Ägypten gebe sich nach außen hin progressiv, erzählt Mohamed Zaree, doch in den letzten Jahren habe es viele Rückschritte gegeben, was die Rechte von Frauen und Minoritäten anbelangt
Ägypten gebe sich nach außen hin progressiv, erzählt Mohamed Zaree, doch in den letzten Jahren habe es viele Rückschritte gegeben, was die Rechte von Frauen und Minoritäten anbelangt Foto: Editpress/Christine Lauer

Mohamed Zaree

Mohamed Zaree ist ägyptischer Landesdirektor des Kairoer Instituts für Menschenrechtsstudien (CIHRS), einer unabhängigen regionalen Nichtregierungsorganisation, die sich für die Achtung der Prinzipien von Menschenrechten und Demokratie in der arabischen Region einsetzt. Im Jahr 2017 wurde Mohamed Zaree mit dem Martin-Ennals-Preis ausgezeichnet. Aufgrund zunehmender Bedrohungen verlegte das CIHRS 2014 seinen Hauptsitz nach Tunis. Ende letzten Jahres wurde sein Direktor, Bahey el-Din Hassan, vom Fünften Terrorismusgericht in Kairo zu 15 Jahren Haft verurteilt – es war das erste Mal, dass ein Terrorismusgericht in Ägypten über einen Menschenrechtsfall urteilte. Wie Baghat unterliegt auch Zaree einem Reiseverbot und seine Bankkonten sind wegen des Foreign Funding Case eingefroren.
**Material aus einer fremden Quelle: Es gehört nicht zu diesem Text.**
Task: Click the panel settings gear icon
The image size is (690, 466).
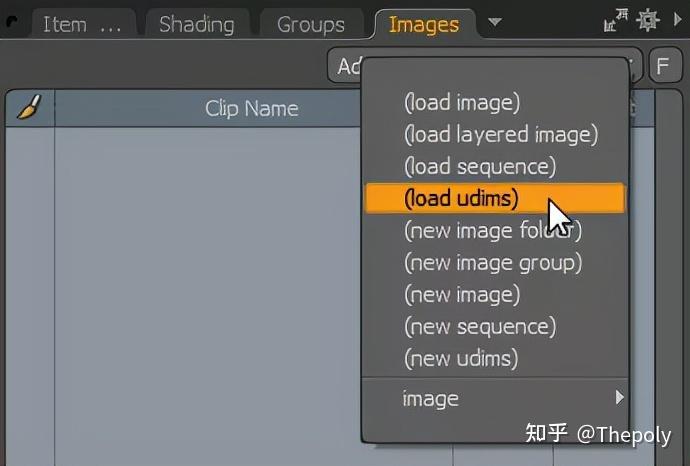Action: pyautogui.click(x=648, y=21)
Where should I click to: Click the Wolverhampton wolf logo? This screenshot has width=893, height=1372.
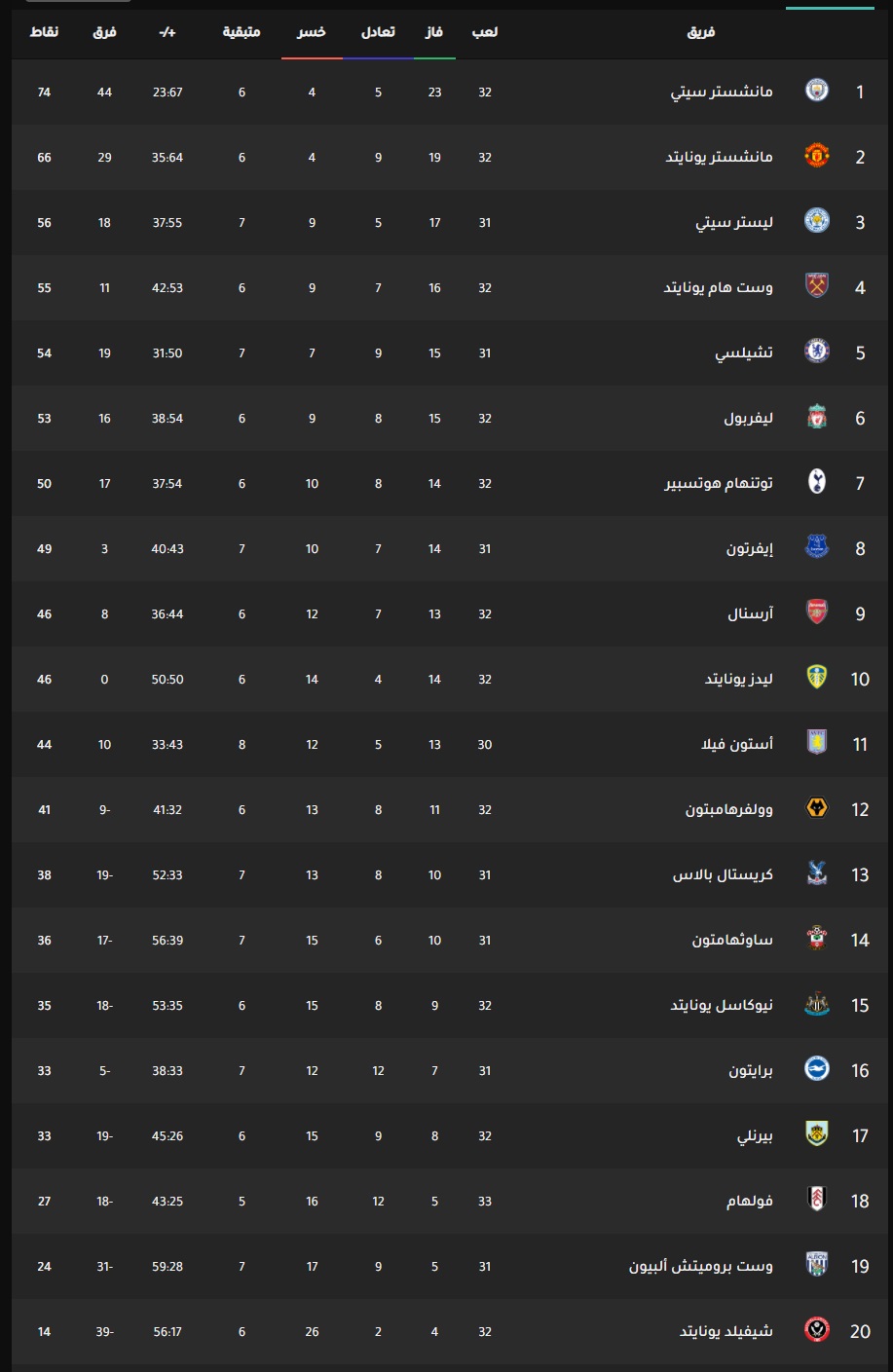[x=817, y=809]
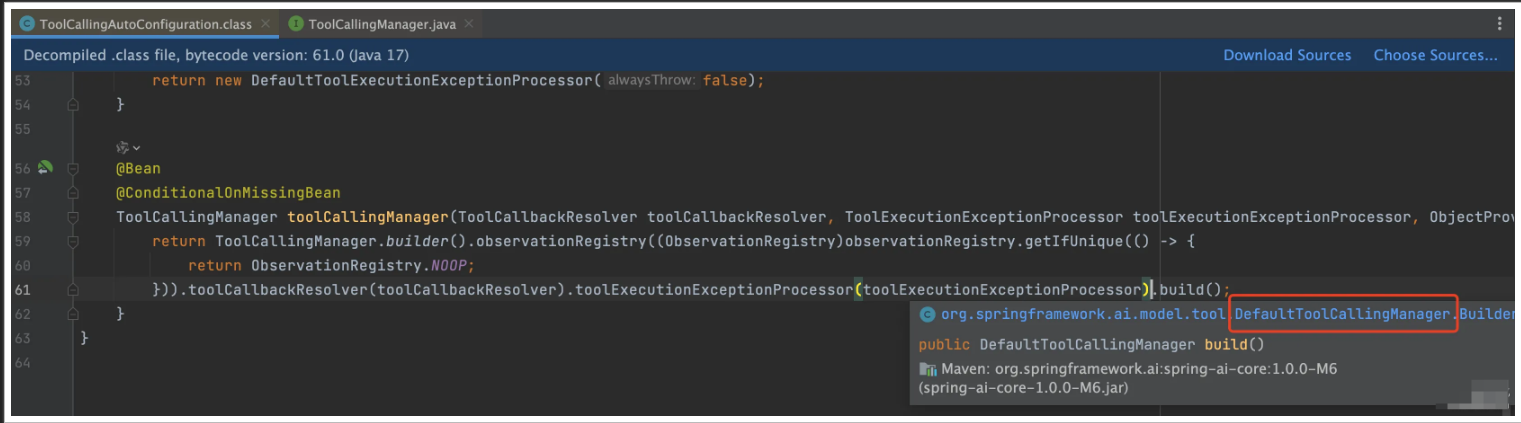The width and height of the screenshot is (1521, 423).
Task: Click the build() call on line 61
Action: (1188, 290)
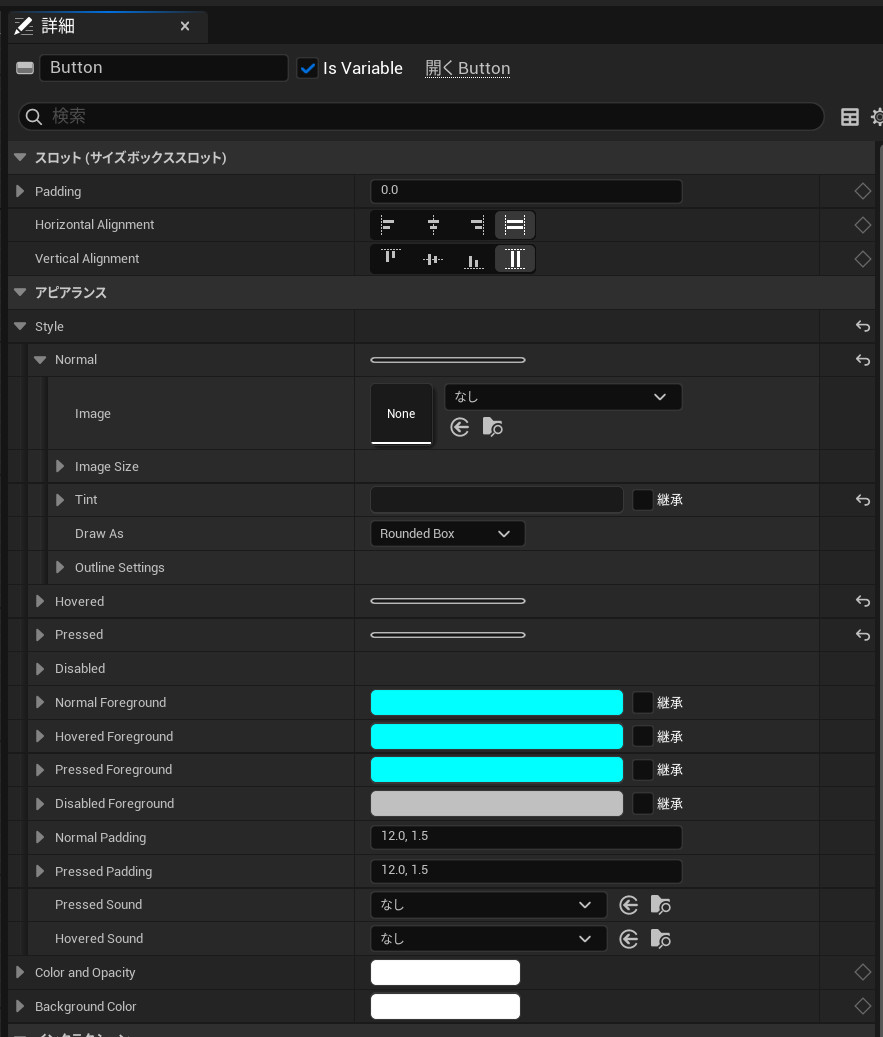Uncheck the Is Variable checkbox
Image resolution: width=883 pixels, height=1037 pixels.
309,68
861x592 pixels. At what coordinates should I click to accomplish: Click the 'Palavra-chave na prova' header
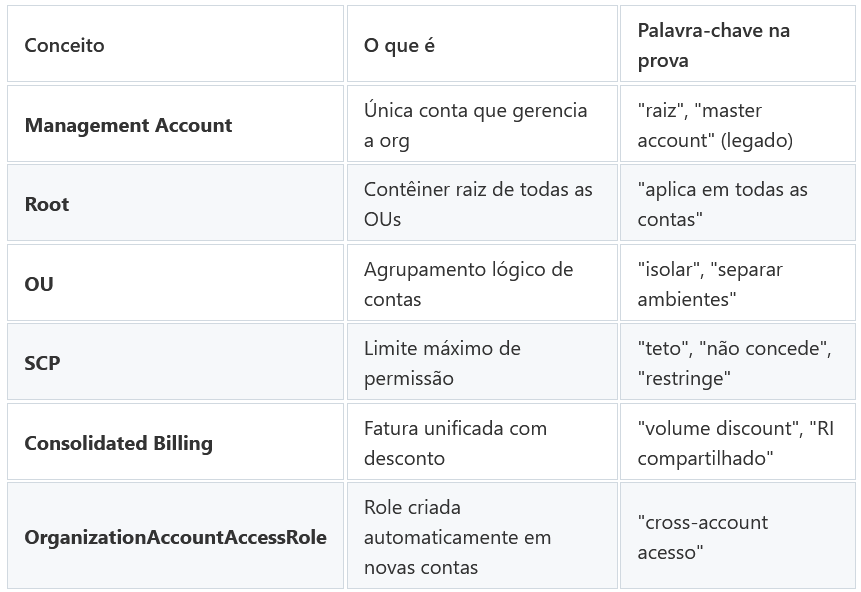(x=737, y=44)
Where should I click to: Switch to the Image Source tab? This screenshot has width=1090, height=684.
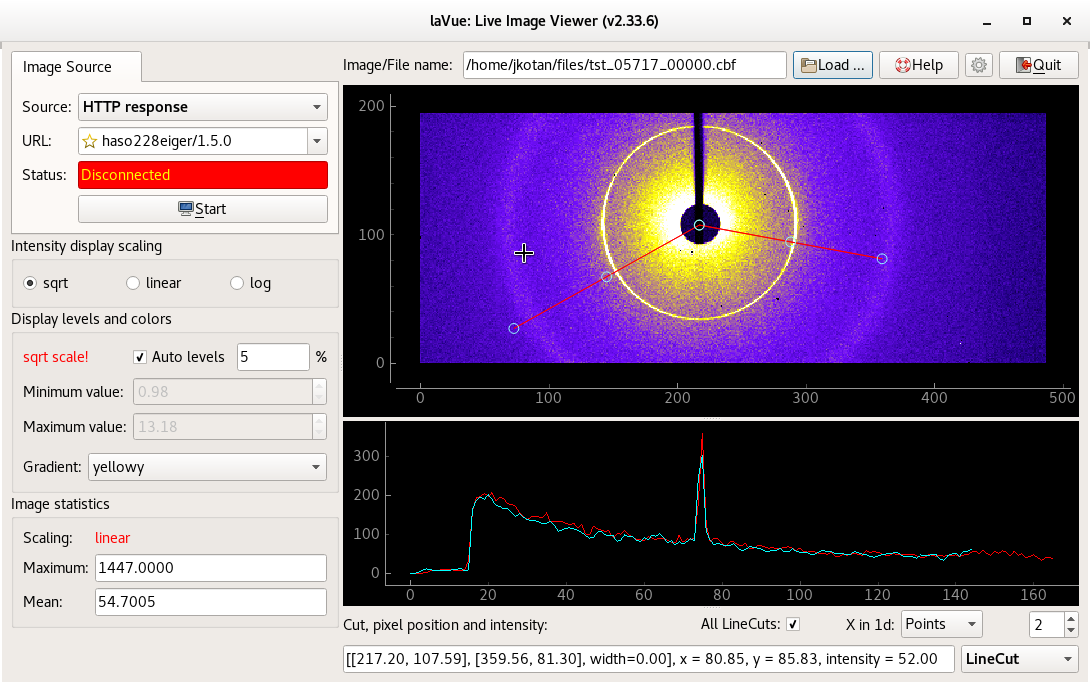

„Viele meiner Freunde befinden sich zurzeit im Gefängnis“, sagt Rechtsanwältin Ragia Omran
„Viele meiner Freunde befinden sich zurzeit im Gefängnis“, sagt Rechtsanwältin Ragia Omran Foto: Editpress/Christine Lauer

Ragia Omran

Ragia Omran ist eines der wenigen unabhängigen Mitglieder des Nationalrats für Menschenrechte. Von Beruf Unternehmensanwältin mit fast zwanzigjähriger Erfahrung in Bank- und Finanzgeschäften ist sie in ihrer Freizeit als Anwältin in Menschenrechtsfällen tätig. Omran ist Gründungsmitglied der Front to Defend Egypt’s Protesters und von No to Military Trials for Civilians, zwei Gruppen, die pro bono Rechtshilfe und Unterstützung für Familien von Inhaftierten anbieten. Sie war auch eine langjährige ehrenamtliche Mitarbeiterin des Hisham Mubarak Law Center, das kostenlose Rechtshilfe für Opfer von Folter und willkürlicher Inhaftierung anbietet. Sie ist auch ein führendes Mitglied der New Woman Foundation, die sich für reproduktive Rechte und die politische Partizipation von Frauen einsetzt. 2017 wurde sie mit dem Deutsch-Französischen Menschenrechtspreis ausgezeichnet.